While visiting the park in 1919 she was overheard sharing her knowledge of the geology of the area with family and friends, the park superintendent was so impressed he invited her back the next summer to be an official ranger-naturalist. After she earned her master’s degree in geology from Columbia University in 1920, she did return to Yellowstone becoming the park’s first female ranger. During that summer she gave over 200 lectures to visitors to the park having to change her talks frequently as she developed quite a following with people attending all four of her daily sessions. She was asked to train the hotel bellhops to give the same lectures but felt it would be better if college students with more knowledge of the geology of the park were hired over the summer, leading to the tradition in many national parks of college students as summer naturalists.
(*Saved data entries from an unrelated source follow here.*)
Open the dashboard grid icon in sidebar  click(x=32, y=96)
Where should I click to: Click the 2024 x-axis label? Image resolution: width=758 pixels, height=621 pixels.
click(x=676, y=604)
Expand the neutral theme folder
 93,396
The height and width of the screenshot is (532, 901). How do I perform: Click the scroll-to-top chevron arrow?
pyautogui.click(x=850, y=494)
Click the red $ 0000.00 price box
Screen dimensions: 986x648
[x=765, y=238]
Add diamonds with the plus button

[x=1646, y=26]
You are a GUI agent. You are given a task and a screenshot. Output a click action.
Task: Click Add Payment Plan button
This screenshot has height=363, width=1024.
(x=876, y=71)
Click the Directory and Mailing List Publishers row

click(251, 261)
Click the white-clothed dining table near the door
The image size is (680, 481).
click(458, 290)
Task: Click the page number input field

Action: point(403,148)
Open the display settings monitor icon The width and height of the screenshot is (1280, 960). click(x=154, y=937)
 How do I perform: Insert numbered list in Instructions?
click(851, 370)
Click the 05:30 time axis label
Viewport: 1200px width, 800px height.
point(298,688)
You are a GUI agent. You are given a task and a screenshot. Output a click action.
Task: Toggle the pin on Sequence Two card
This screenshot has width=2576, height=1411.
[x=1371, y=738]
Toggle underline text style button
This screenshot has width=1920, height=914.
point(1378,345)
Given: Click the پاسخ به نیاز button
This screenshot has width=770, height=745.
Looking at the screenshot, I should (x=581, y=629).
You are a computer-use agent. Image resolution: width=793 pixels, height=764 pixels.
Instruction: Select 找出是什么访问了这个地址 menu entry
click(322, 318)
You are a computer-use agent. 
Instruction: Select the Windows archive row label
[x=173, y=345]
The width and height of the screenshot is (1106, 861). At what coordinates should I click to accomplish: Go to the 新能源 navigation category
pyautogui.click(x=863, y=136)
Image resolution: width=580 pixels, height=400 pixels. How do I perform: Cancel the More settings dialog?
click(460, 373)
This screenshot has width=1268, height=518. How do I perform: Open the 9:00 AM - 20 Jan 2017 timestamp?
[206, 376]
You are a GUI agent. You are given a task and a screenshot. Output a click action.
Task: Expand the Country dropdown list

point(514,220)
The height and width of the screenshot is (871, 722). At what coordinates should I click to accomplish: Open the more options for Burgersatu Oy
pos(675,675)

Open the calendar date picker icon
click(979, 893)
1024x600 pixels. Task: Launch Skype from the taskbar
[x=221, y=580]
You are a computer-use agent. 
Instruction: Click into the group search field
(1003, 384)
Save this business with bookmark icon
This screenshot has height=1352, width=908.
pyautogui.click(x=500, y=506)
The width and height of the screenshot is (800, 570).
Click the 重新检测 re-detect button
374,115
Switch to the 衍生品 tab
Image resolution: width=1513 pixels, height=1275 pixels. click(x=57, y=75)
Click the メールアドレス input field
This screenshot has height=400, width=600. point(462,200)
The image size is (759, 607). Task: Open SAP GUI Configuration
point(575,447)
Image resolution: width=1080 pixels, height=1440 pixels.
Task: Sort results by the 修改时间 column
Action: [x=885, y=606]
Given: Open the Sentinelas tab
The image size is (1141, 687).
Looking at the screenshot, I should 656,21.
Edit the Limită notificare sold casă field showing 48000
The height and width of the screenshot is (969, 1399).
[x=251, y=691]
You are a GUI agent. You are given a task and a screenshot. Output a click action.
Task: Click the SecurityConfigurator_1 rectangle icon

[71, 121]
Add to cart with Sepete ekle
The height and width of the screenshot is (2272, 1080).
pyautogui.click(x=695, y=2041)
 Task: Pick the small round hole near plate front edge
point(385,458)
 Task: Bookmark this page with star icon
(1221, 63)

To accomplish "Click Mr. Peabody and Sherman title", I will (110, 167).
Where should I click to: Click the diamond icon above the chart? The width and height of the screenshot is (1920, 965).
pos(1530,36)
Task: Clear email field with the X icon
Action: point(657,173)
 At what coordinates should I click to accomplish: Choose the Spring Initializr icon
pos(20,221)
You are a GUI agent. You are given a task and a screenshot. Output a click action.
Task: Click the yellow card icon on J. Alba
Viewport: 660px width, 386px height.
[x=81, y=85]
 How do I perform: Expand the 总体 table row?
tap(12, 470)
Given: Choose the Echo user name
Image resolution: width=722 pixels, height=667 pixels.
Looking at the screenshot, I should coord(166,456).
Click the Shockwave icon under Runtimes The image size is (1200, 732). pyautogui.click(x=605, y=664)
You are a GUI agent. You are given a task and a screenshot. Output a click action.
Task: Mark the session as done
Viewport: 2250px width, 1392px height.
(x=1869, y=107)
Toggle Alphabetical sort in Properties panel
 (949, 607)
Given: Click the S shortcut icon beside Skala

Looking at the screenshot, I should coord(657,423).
After her summer at Yellowstone, Wasson began working at Pure Oil as a field geologist taking part in explorations of remote areas of South America. In 1927 she and her husband published an article about the discovery of an oil field by the company. She left Pure Oil Company in 1928 and shifted her career to that of a teacher and mentor to young naturalists.
In 1932 she wrote an article about the natural formations of Ohio that has been citied in numerous articles as well as a book on the topic. For fifty years she taught classes at various locations in geology, botany, zoology, and ornithology and also served as the president of the Chicago Ornithological Society.